Extrait présenté:
++++++
L’individualisation a détruit les anciennes solidarités, désagrégé leur culture, rongé leur identité collective. Les ouvriers représentent pourtant encore aujourd’hui en France un cinquième de la population active. Qui sont-ils? D’où viennent-ils? Que veulent-ils? Qu’ont-ils en commun et qu’est ce qui les sépare? Stan Neumann se pose ces questions et bien d’autres encore dans sa monumentale, passionnante et polyphonique série documentaire.

Déclinée en quatre épisodes d’une petite heure, elle raconte sur plus de trois siècles l’Histoire européenne des ouvriers. Tout commence en Angleterre au début du XVIIIe siècle quand, portée par un grand boom textile, une nouvelle économie industrielle et commerciale voit le jour. En quête de profits toujours plus importants, le marchand décide de prendre le contrôle de toute la chaîne de production et rassemble ses activités dans un seul lieu: l’usine. Le tisserand indépendant ne peut lutter. Il doit vendre sa force de travail contre un salaire.
++++++
Données fournies:
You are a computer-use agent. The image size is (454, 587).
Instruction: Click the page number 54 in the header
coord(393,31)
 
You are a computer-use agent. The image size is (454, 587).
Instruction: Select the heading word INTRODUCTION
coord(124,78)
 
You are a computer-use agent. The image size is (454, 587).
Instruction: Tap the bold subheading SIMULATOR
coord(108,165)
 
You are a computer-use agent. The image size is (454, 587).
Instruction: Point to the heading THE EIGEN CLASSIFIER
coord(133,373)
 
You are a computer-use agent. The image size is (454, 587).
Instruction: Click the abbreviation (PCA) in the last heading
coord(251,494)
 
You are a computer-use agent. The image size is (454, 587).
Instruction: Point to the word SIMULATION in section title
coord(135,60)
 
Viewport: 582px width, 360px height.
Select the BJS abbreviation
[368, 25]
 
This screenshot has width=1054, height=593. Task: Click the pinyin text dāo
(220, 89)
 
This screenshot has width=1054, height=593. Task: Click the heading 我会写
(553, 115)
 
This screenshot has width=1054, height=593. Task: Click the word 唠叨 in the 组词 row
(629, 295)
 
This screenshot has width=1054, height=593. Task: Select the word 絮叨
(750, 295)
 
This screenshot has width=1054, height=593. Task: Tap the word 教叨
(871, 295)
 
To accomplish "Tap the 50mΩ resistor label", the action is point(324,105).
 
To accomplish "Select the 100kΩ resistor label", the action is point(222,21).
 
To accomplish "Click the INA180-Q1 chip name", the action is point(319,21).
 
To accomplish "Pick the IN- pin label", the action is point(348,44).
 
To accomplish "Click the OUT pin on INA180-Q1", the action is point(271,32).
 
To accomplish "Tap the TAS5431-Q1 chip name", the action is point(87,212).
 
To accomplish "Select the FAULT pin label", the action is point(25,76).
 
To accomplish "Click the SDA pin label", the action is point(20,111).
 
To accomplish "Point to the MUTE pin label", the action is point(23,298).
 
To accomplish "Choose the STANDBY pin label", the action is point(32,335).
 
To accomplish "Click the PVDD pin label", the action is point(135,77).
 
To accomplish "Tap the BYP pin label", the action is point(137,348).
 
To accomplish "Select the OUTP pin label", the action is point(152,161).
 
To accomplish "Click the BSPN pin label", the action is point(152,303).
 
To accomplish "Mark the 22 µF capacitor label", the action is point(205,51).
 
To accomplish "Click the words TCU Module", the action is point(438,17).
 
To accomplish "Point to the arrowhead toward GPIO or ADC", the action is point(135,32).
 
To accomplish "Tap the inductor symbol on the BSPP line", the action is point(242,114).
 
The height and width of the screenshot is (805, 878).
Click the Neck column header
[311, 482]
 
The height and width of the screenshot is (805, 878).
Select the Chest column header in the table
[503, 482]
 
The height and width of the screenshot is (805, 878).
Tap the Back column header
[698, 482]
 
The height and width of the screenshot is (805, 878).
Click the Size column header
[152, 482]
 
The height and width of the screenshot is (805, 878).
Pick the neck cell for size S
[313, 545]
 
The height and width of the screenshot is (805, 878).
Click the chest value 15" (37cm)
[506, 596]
++++++
À faire:
1 – Recopiez le passage de l'extrait qui commence par « L’individualisation a détruit » et se poursuit jusqu'à « polyphonique série documentaire. », en substituant « captivante » à « passionnante ».
2 – Répondez aux questions suivantes à partir de l'extrait.
(a) Quelle part de la population active les ouvriers représentent-ils aujourd'hui en France ?
(b) En combien d'épisodes la série documentaire est-elle déclinée ?
(c) Dans quel pays et à quelle époque tout commence-t-il ?
Les items forment un matériau à part, sans lien avec l'extrait.

Réponses:
1 –
L’individualisation a détruit les anciennes solidarités, désagrégé leur culture, rongé leur identité collective. Les ouvriers représentent pourtant encore aujourd’hui en France un cinquième de la population active. Qui sont-ils? D’où viennent-ils? Que veulent-ils? Qu’ont-ils en commun et qu’est ce qui les sépare? Stan Neumann se pose ces questions et bien d’autres encore dans sa monumentale, captivante et polyphonique série documentaire.

2 –
(a) Ils représentent un cinquième de la population active.
(b) Elle est déclinée en quatre épisodes d'une petite heure.
(c) Tout commence en Angleterre, au début du XVIIIe siècle.